Showing posts with label eco-gardening. Show all posts
Showing posts with label eco-gardening. Show all posts

Friday, 7 January 2011

At Last, A Proper Gardening Programme!

I've just finished watching the first of six programmes presened by Carol Klein - Life In A Cottage Garden, and for once, I feel I've actually watched someone doing some gardening, as opposed to someone walking across a film set  and "presenting" it to me. 

I have the feeling when I watch Gardeners World that immediately before the bit that I get to see, there were twenty three strapping lads getting everything ship shape, so that Toby and Alys can stride about showing me how hard they've been working. I know this because there is never any sign of a twig, let alone a weed, out of it's allotted place, no leaf blows unsupervised across the set, no cane, ball of string, no stray plant label ever falls drunkenly over to one side. 

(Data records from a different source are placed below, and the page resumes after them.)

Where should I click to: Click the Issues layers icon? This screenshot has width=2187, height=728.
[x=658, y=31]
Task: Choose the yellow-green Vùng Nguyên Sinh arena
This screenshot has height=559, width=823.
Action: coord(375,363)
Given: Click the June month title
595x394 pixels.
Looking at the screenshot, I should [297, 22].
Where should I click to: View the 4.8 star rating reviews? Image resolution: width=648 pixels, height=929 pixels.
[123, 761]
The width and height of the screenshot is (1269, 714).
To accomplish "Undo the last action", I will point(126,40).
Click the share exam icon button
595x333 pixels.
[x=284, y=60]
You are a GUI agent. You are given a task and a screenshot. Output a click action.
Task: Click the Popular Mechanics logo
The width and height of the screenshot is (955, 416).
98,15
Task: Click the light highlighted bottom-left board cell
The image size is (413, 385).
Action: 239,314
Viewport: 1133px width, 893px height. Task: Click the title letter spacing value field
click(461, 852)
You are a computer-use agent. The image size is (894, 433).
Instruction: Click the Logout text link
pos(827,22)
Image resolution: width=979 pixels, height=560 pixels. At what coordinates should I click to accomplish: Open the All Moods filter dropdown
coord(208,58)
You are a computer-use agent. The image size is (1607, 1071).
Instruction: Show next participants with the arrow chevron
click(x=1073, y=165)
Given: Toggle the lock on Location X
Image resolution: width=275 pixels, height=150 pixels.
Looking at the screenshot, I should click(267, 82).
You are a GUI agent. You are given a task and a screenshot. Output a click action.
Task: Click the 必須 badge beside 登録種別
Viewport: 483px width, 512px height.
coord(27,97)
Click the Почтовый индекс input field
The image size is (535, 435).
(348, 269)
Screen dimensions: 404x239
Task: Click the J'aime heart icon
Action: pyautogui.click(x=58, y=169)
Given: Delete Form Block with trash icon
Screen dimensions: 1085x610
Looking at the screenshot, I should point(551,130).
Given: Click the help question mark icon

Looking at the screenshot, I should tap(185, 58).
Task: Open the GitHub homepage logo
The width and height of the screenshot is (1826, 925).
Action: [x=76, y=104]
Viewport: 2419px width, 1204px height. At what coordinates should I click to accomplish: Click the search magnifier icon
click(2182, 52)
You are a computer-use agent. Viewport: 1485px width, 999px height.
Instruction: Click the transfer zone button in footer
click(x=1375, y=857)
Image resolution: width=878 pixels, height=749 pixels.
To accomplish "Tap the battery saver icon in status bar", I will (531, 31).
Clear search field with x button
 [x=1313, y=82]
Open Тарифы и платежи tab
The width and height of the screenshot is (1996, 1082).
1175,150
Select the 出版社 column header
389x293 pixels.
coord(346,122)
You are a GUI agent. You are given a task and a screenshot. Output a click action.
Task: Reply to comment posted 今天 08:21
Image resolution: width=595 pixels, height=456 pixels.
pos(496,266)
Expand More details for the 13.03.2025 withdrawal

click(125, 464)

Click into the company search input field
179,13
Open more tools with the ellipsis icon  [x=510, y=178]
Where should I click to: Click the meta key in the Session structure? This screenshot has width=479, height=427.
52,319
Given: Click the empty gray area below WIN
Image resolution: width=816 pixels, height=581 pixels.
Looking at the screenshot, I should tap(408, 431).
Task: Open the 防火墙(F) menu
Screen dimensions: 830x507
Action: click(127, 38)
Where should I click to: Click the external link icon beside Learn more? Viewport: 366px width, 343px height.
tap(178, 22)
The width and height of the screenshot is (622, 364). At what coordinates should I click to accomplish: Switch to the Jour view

I like Toby Buckland well enough, and like most gardeners,  I always watch Gardeners World, but it's rarely a piece of inspiration, unlike Carol's programme which just made me want to get out into my own garden and start sorting it all out for the new season ahead. This is what a garden programme should do. And a cookery programme come to that, in fact anything based on a practical skill should make you want to rush off and have a bash.  And it's one reason why I like Jamie Oliver, his programmes are nothing if not inspiring.

In this first programme of the series, Carol was in her garden in January, clearing away all the detritus and rubbish, not flinching from showing all the dead plants that we all  have to deal with after such a harsh winter.   Propagation being one of Carol's watchwords - she never discards plant material if it can be used to make new plants, and demonstrates enthusistically just how easy it is to do.

At one point at the top of a ladder supported by an anonymous man below in a non speaking role, she yanked vigorously at an overgrown clematis , "you need to get all this dead stuff OUT" she declaimed from up aloft, and as the ladder wobbled a bit ominously , "and that's my husband Neil down there in case you were wondering".  I expect Neil must be used to his fearless wife by now, addressing the audience confidently from twenty feet in the air,  he probably thinks at least he can at least break her fall if she comes down a bit quicker than she went up. And since Carol is some five years or more older even than I am, there really is no excuse now for me not to be out there with the wheelbarrow tomorrow.  Possibly not the ladder though.

Saturday, 6 March 2010

Plantus Labellus Ikealloides

Plant labels are annoying things. Flimsy bits of plastic that get lost, break, or become illegible, or just blow away. I'd like to have lovely slate ones, or nice pretty wooden painted ones, but like so many other things I'd like, I just never get round to making them and I certainly don't want to be paying out the money charged at fancy garden shops for them. So I was very pleased with myself when I came up with the idea of re-using something which would otherwise have been binned.

I recently installed a new venetian blind**in the bathroom, and since it came from Ikea, where everything is one size, it was miles too long and I had lots of slats leftover. The slats seem to be made of some kind of wood, or mdf, or but are thin enough to be reasonably easy to cut. They are white and about two inches or so wide, so ideal for large, legible, garden labels. I was worried that they might disintegrate in water so I tried cutting one to size, and have soaked it in a glass of water for a few days and so far it looks ok.
So hopefully, this year, no more peering at illegible bits of plastic and wondering whether it was peas or beans I sowed in that bed last week.

**We are very lucky to have views from our windows onto open fields, with nothing more than the odd dog walker passing by. However this applies to our bathroom windows as well, which are clear glazed, not frosted as most modern bathrooms are, I suppose because no one went past the garden hedge when the house was built.  But the village has grown and there are more people about than there used to be, and a not insignificant number of dog walkers pass through the field on the other side of our hedge, especially first thing in the morning.   Anyway, to avoid giving an inadvertent surprise, not to say a heart attack, to Major Fanshawe as he passes a gap in the hedge whilst taking his early morning constitutional, a venetian blind seemed to be the solution.